Highly Ordered Polypeptide with UCST Phase Separation Behavior.
Sotaro KuroyanagiNaohiko ShimadaShota FujiiTadaomi FurutaAtsushi HaradaKazuo SakuraiAtsushi MaruyamaPublished in: Journal of the American Chemical Society (2019)
Manipulating phase separation structures of thermoresponsive polymers will enhance the usefulness of structure-controllable materials in fields such as drug delivery and tissue engineering. However, behaviors of upper critical solution temperature (UCST) have been less investigated so far, despite the importance of UCST. Here, we examined two citrulline-based polypeptides, poly(d-ornithine- co-d-citrulline) (PdOC) and poly(dl-ornithine- co-dl-citrulline) (PdlOC), to investigate how stereoregularity of the polypeptides influences UCST behavior, in addition to poly(l-ornithine- co-l-citrulline) (PlOC) previously studied. Homochiral PlOC and PdOC showed phase separation temperatures ( Tps) higher than that of racemic PdlOC. Moreover, PdlOC underwent liquid to coacervate phase separation at Tp, whereas PlOC and PdOC underwent liquid to solid-like aggregation transitions. From a structural point of view, circular dichroism and small-angle X-ray scattering measurements revealed that homochiral PlOC and PdOC polypeptides formed α-helical structures and assembled into a regular hexagonal lattice upon phase separation. Interactions between the pendent ureido groups of homochiral POCs appear to play pivotal roles in helical folding and assembly into the hexagonal structure. In addition, Tp change in response to biodegradation was confirmed for both PlOC and PdlOC. The biodegradability was considerably influenced by phase-separated structures. These findings of UCST-type POCs in this study would provide important insights into structure-controllable and thermoresponsive biomaterials.

[Stored records]
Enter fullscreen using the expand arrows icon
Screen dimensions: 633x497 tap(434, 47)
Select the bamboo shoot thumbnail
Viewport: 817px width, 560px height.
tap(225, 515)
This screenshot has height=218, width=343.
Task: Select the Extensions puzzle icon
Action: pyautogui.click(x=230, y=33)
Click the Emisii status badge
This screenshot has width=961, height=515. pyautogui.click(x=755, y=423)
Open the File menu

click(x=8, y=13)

Exercise instructions: Decide whether each of these statements agrees with the abstract, answering yes or no and quoting the words of the abstract that settle it: (a) Racemic PdlOC had a higher phase separation temperature than homochiral PlOC and PdOC. (b) PdlOC underwent liquid to coacervate phase separation. (c) Tp change in response to biodegradation was confirmed only for PdOC. Rely only on the abstract, not on the entries.

Result for this task:
(a) No: "Homochiral PlOC and PdOC showed phase separation temperatures ( Tps) higher than that of racemic PdlOC."
(b) Yes: "PdlOC underwent liquid to coacervate phase separation at Tp"
(c) No: "Tp change in response to biodegradation was confirmed for both PlOC and PdlOC."